A key issue in solving the difficult bus-bunching problem is being able to have reliable information about the location of the buses in the network. Most advanced public transport systems have buses with GPS devices, but the problem remains of how to send reliable information from the buses to the control unit, particularly when the density of buses is low, but there are high communications reliability requirements. As a solution, we study locating roadside units (RSUs) along the route. The buses, together with the RSUs, form a linear vehicular ad-hoc network (VANET). The RSUs are deployed so to maximize the probability of a vehicle communicating with an RSU in at most two hops. Previous studies on RSU location never took into account two hops, a conceptually different type of network. Rather, they consider that a vehicle is able to communicate only directly to an RSU (one hop), which is a well-known Maximum Covering Problem, in which one of the parties is always immobile, similar to a mobile phone network. Oppositely, our method solves the problem in which two of the intervening parties are mobile and communicate with each other, not possible to solve as a Maximum Covering Problem.

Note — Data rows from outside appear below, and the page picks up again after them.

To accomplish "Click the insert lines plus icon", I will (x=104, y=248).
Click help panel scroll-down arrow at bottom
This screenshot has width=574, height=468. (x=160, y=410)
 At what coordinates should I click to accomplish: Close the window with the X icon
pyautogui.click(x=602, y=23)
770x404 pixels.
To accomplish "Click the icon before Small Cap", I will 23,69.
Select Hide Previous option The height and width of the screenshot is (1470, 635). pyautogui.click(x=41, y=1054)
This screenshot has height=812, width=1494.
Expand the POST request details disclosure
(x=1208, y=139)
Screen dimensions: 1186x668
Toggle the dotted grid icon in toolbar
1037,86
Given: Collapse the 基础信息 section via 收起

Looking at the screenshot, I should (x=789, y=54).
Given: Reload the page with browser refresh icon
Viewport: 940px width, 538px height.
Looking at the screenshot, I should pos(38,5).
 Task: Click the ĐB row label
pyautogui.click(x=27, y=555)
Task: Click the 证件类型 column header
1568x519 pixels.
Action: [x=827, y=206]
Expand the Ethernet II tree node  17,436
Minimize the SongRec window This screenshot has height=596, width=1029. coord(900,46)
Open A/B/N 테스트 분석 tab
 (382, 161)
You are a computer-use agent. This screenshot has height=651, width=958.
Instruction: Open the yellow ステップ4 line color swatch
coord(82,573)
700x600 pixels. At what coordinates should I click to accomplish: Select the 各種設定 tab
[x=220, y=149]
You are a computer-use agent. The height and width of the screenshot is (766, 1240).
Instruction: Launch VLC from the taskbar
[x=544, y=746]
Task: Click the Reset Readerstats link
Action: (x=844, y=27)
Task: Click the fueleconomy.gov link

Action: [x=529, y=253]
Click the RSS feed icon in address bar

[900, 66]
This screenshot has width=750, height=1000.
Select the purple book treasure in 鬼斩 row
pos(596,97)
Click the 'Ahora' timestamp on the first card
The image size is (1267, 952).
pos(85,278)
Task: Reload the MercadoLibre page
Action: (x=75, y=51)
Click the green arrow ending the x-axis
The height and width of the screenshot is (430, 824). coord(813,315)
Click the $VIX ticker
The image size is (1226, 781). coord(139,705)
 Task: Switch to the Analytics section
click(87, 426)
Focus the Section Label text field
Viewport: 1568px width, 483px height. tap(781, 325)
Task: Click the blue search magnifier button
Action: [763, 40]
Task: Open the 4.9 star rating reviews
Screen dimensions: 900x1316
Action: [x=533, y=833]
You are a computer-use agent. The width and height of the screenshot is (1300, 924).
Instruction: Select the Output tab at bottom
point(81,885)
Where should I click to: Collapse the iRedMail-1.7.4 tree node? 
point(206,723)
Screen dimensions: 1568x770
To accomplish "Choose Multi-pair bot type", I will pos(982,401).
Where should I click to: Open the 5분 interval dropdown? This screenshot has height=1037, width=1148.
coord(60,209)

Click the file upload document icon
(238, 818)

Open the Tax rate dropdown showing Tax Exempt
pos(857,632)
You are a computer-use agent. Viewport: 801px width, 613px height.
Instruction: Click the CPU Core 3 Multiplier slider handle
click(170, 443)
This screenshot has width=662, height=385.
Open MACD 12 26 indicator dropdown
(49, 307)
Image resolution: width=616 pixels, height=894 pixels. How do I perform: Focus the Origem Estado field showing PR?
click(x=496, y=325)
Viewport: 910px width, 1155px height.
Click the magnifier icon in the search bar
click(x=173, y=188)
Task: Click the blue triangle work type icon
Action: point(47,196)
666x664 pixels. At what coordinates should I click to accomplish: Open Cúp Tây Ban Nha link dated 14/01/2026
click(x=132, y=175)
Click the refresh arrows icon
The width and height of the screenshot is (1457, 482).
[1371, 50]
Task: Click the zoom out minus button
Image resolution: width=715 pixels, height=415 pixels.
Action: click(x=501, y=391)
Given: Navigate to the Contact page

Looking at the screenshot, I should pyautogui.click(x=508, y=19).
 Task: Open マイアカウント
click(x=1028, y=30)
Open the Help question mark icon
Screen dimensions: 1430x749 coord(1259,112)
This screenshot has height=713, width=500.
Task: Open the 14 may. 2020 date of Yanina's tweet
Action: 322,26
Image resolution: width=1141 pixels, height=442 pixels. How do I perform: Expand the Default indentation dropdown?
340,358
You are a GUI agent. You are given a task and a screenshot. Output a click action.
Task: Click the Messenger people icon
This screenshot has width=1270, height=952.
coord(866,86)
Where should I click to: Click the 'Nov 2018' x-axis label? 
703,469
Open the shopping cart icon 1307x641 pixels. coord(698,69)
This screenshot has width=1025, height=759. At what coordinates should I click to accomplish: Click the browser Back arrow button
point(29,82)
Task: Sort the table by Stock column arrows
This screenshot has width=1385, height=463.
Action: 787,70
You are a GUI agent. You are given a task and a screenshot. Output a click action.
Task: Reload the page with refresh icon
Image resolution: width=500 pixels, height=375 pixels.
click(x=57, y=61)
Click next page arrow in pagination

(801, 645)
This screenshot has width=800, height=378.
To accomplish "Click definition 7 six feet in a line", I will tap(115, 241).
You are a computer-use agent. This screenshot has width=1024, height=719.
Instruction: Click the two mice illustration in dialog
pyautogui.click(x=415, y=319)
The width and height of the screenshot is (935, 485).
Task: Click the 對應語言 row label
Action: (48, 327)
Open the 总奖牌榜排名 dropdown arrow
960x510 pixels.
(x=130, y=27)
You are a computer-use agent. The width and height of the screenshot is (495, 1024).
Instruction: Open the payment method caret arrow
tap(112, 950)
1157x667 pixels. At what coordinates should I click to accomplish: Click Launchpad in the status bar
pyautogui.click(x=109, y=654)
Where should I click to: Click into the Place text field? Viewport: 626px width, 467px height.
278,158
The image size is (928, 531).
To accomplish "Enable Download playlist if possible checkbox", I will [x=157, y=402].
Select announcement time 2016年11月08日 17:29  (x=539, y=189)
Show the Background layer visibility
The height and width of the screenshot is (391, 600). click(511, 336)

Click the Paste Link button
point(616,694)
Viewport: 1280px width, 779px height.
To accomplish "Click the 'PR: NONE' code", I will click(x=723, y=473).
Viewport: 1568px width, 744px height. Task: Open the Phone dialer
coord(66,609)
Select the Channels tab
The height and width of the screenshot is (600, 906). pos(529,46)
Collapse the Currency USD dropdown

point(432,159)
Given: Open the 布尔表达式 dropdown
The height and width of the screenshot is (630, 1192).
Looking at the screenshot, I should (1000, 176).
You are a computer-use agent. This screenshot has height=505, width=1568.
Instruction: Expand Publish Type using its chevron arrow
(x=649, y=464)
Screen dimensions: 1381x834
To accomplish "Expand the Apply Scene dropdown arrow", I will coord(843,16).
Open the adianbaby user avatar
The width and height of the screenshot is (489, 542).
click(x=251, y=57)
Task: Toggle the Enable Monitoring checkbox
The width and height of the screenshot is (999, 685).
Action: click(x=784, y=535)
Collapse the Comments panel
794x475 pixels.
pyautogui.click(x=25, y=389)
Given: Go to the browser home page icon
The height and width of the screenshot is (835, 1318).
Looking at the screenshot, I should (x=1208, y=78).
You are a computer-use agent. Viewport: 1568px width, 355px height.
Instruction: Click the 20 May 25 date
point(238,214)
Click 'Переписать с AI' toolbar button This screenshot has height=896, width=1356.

We estimate the probability of a vehicle accessing successfully an RSU either directly or through the relay of another vehicle. This probability is later embedded in an integer programming formulation that optimizes the RSU locations for maximum communications likelihood.

Numerical examples show that the connection probability is strongly dependent on the coverage ratio of the transmitters and receivers and relatively independent on the vehicle density on the network, when densities are low. Results also show that it is possible to find some cost-efficient solutions which result in a smaller number of RSUs located while assuring a connection probability of 0.9 or higher.